■ Document extract:
+++++
By Sammy Caiola and Phillip Reese

Contraception has become more available and affordable in California as nonprofit groups, legislators and government agencies have pushed to reduce unplanned pregnancies. The government-funded Family Planning, Access, Care and Treatment program, administered through the state Department of Health Care Services, provides free family planning services including contraception to 1.8 million low-income residents. A 2013 state law allows women to pick up birth control over the counter.

In California, 99 percent of women live in a county with an abortion provider, compared with Wyoming, where just 4 percent do, according to the nonprofit Institute for Women’s Policy Research. California also has some of the least restrictive laws in the country about who can perform abortions and, unlike more conservative states, permits minors to obtain abortions without parental consent.
+++++
■ Data listing:
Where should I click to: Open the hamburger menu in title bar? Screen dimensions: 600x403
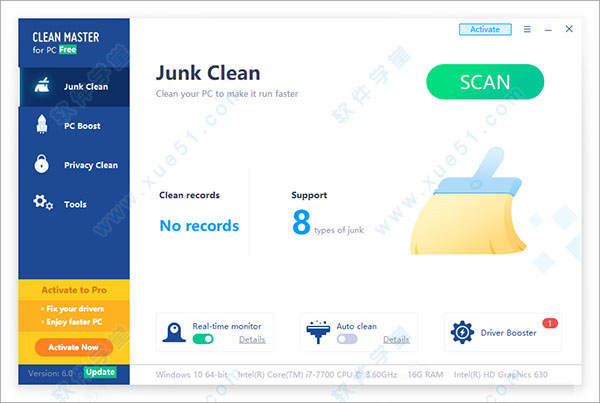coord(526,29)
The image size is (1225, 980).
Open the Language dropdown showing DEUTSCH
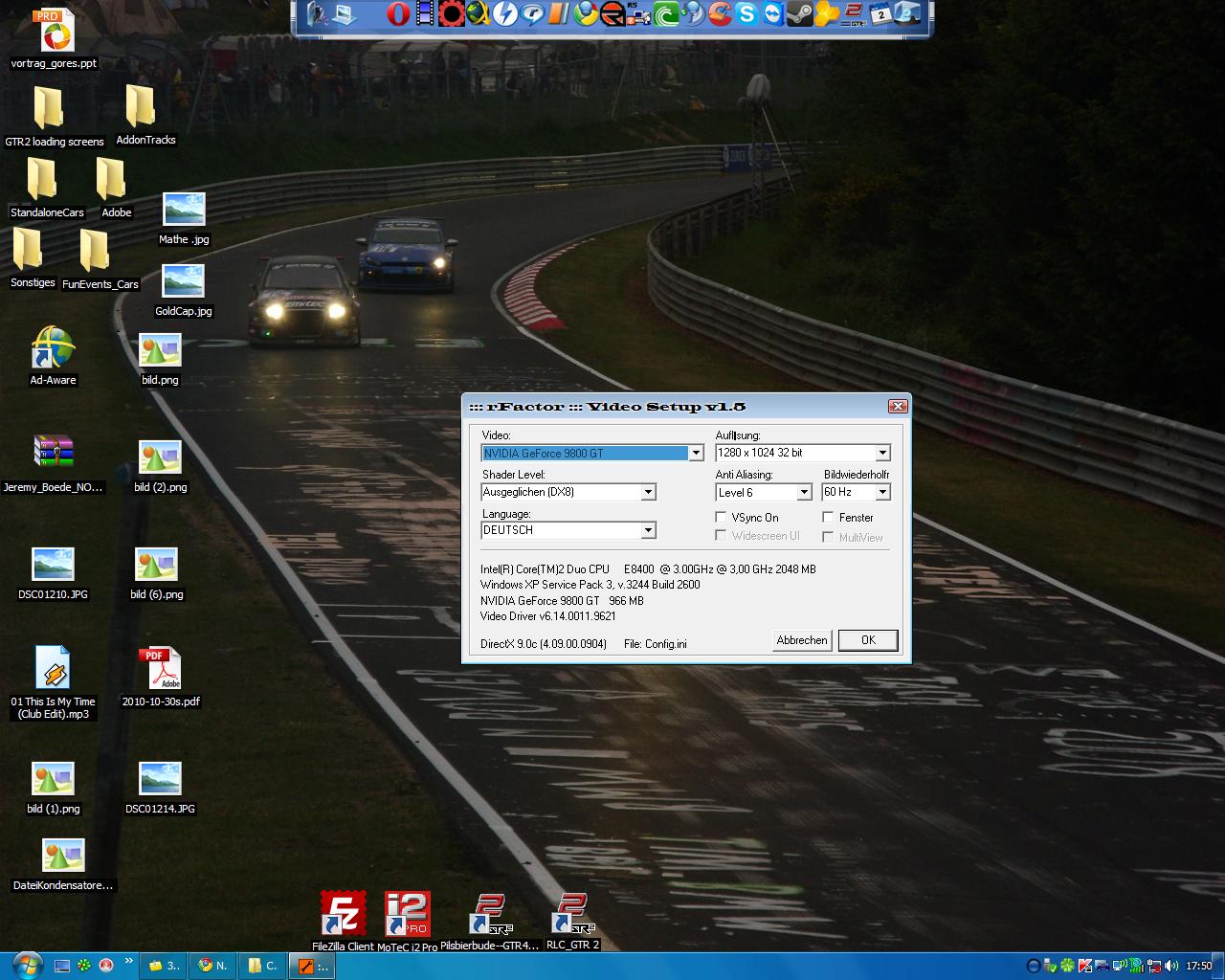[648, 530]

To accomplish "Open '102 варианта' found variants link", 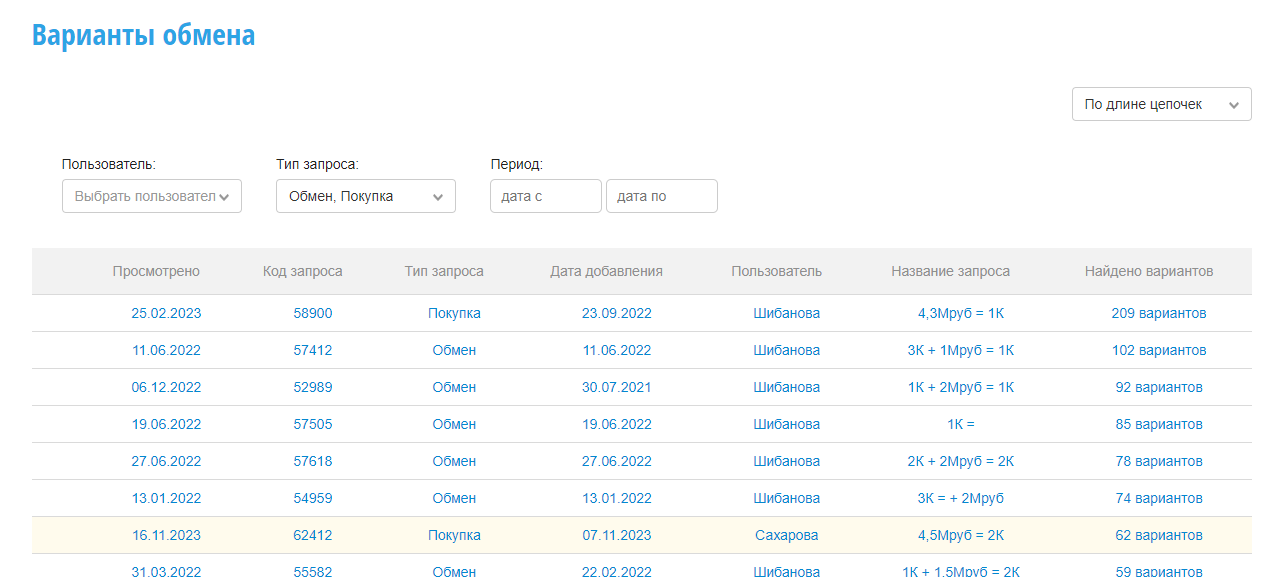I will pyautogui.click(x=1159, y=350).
+++++
■ Work task A: Summarize the article on contraception and abortion access in California in two sentences.
■ Work task B: Resume the article on contraception and abortion access in California, continuing after its final sentence.
The material is not needed for any of the work requested here.

■ Task response A: Contraception has become more available and affordable in California: a state program provides free family planning services to 1.8 million low-income residents, and a 2013 law allows women to pick up birth control over the counter. In addition, 99 percent of California women live in a county with an abortion provider, and the state has some of the least restrictive laws on who can perform abortions while also permitting minors to obtain them without parental consent.

■ Task response B:
“States that have policies and that attempt to uphold women’s rights may just have a climate where women are freer to discuss and access health care coverage,” said Julie Anderson, senior research associate for the institute. “Maybe contraception is more understood, acceptable, available.”

Socorro Santillan, director of Fresno-based nonprofit group Barrios Unidos, said her goal is simply to prevent unplanned pregnancies. The organization provides sex education, tests for sexually transmitted diseases, pregnancy checks and referrals to physicians at Planned Parenthood and other centers, if needed.